Once again, Le Carré remains tight-lipped about key details of his intelligence work, but he offsets this reticence by offering fascinating insight into the people and places that have informed his writing, and candid discussion of the events, whether geopolitical upheavals or cloak-and-dagger exploits, that have stoked his ire and shaped his beliefs.

Le Carré's opening "stories" chart incidents from his spell as a diplomat in Germany in the early 1960s. However, his stories become more interesting when his life does. With publication of "The Spy Who Came in From the Cold" (1963), his writing career takes off, and from this point on he is brought into contact with all sorts.

He shares encounters with adventurers, activists, war reporters, an innocent Guantánamo inmate and, of course, "various shades of spy" — several of whom are bitter at the way he has depicted them or traduced their organization in his fiction.
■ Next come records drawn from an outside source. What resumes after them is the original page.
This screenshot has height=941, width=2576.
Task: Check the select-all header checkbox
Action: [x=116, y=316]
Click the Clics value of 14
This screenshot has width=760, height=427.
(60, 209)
Some stories see Le Carré recounting field trips he made to battlegrounds or trouble spots for settings in his novels. He meets Congolese warlords and Russian mafia chiefs and is shot at by Khmer Rouge fighters. He dances with Yasser Arafat, lunches with Rupert Murdoch and watches Richard Burton on set. We glimpse him in No. 10 Downing Street, Rome's presidential palace, a Laotian opium den and, as he thrillingly expounds on his craft, behind his desk.
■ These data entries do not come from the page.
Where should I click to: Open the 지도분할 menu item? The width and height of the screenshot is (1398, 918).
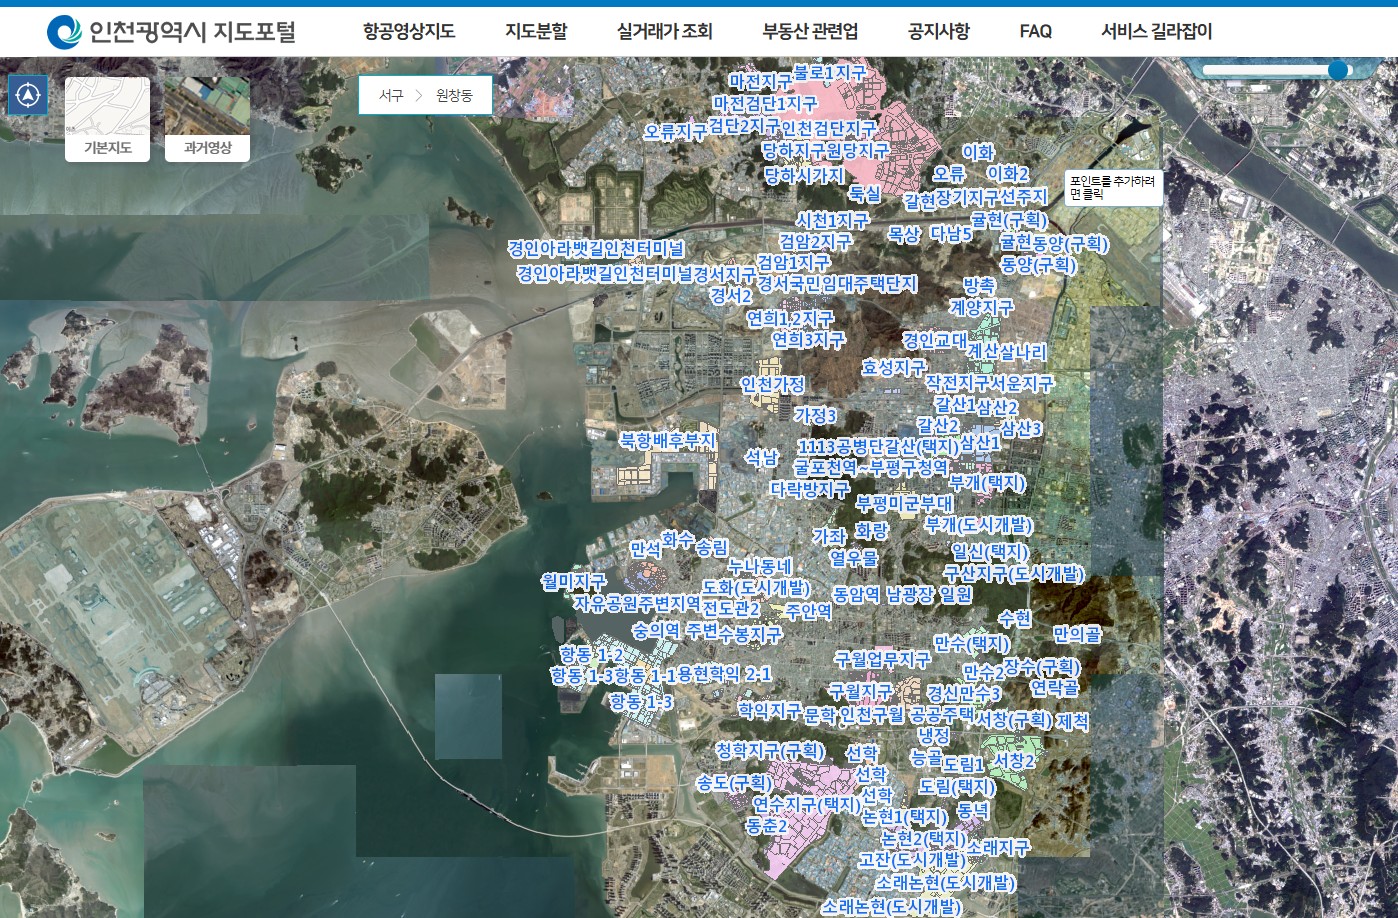pos(536,32)
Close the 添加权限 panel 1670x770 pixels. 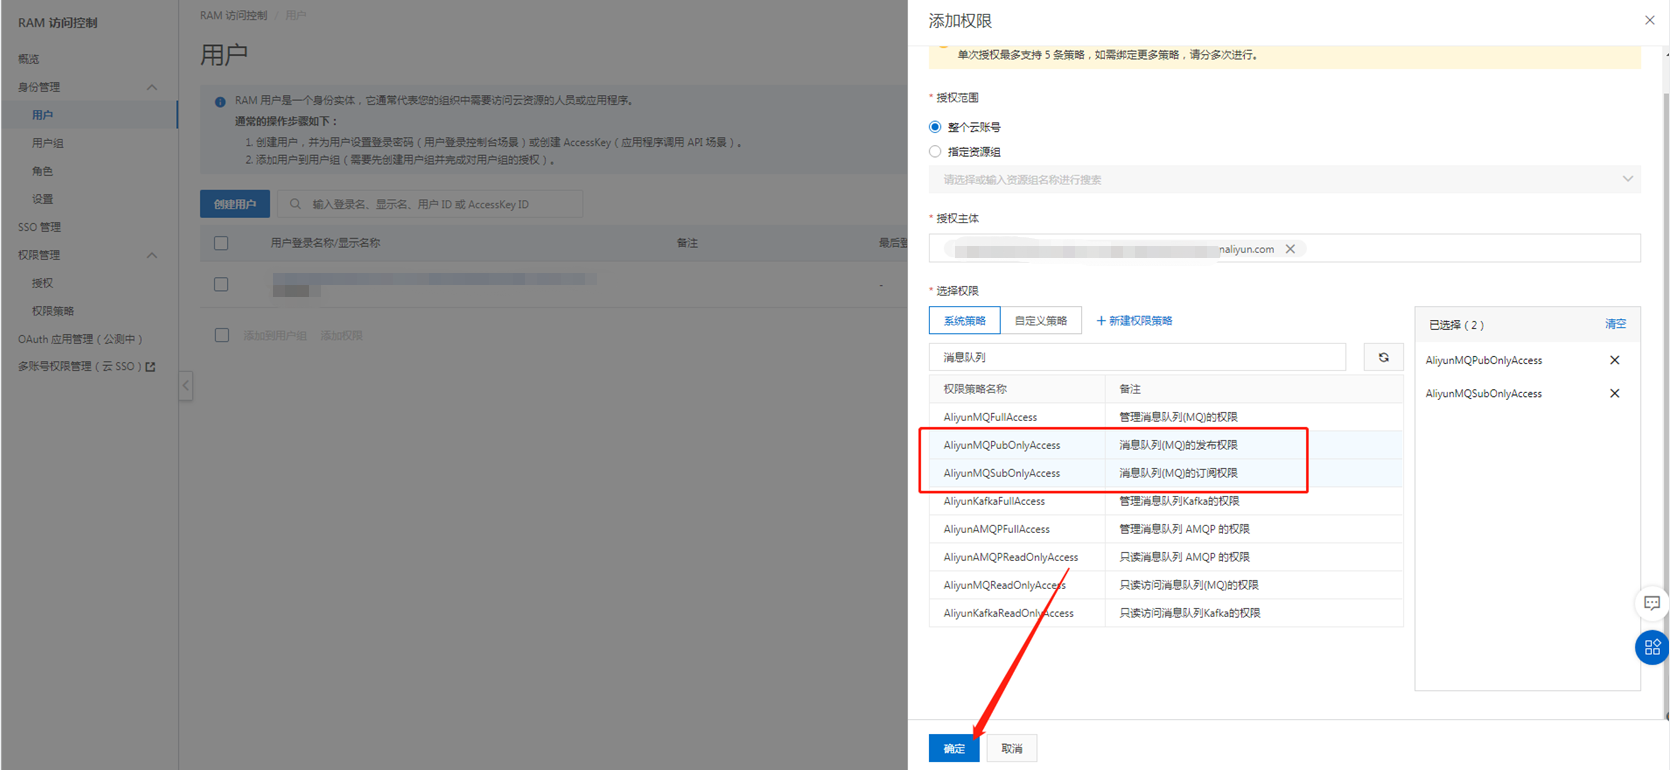coord(1649,20)
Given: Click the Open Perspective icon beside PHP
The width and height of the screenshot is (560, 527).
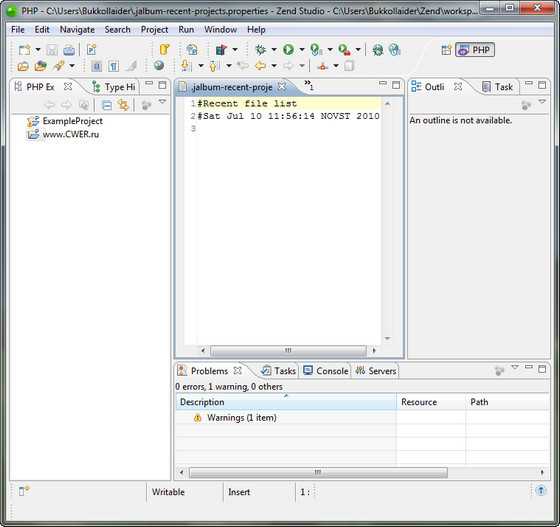Looking at the screenshot, I should click(446, 50).
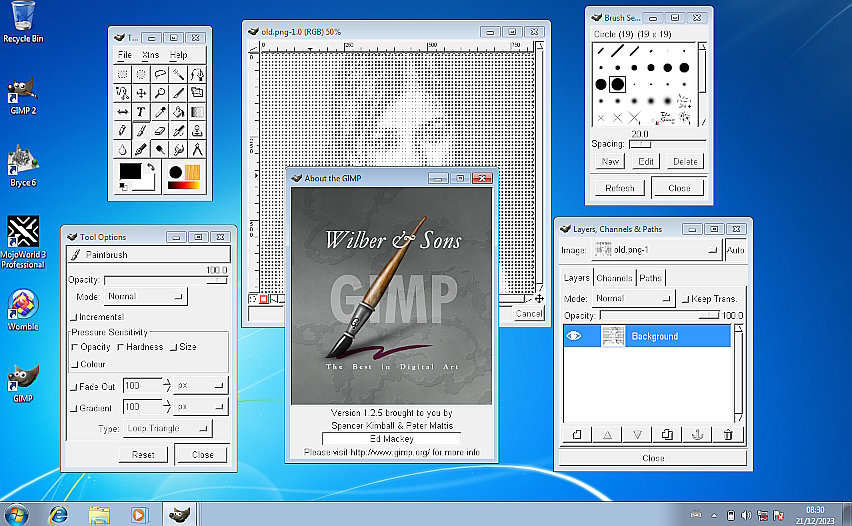The width and height of the screenshot is (852, 526).
Task: Duplicate layer using the copy icon
Action: (668, 434)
Le Carré's longest and most personal story is one about Ronnie — "con man, fantasist, occasional jailbird, and my father." Le Carré fictionalized him in his masterpiece, "A Perfect Spy" (1986); Sisman explored his deceit and delusions at length in his biography. Here Le Carré attempts closure by laying bare his troubled relationship with his father and assessing the financial damage Ronnie caused others and the emotional damage he caused his son.
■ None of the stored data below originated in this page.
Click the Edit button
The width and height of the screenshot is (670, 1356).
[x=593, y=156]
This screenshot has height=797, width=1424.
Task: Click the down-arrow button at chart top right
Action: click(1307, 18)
No other story in "The Pigeon Tunnel" is as substantial, but practically all contain some wry anecdote, deft character study or nugget-like revelation. Let's hope that this memoir isn't a last word, and that Le Carré has more tales to tell.

Malcolm Forbes has written for the Times Literary Supplement, the Economist and the Daily Beast. He lives in Edinburgh, Scotland.

The Pigeon Tunnel: Stories From My Life
By: John le Carre.
Publisher: Viking, 310 pages, $28.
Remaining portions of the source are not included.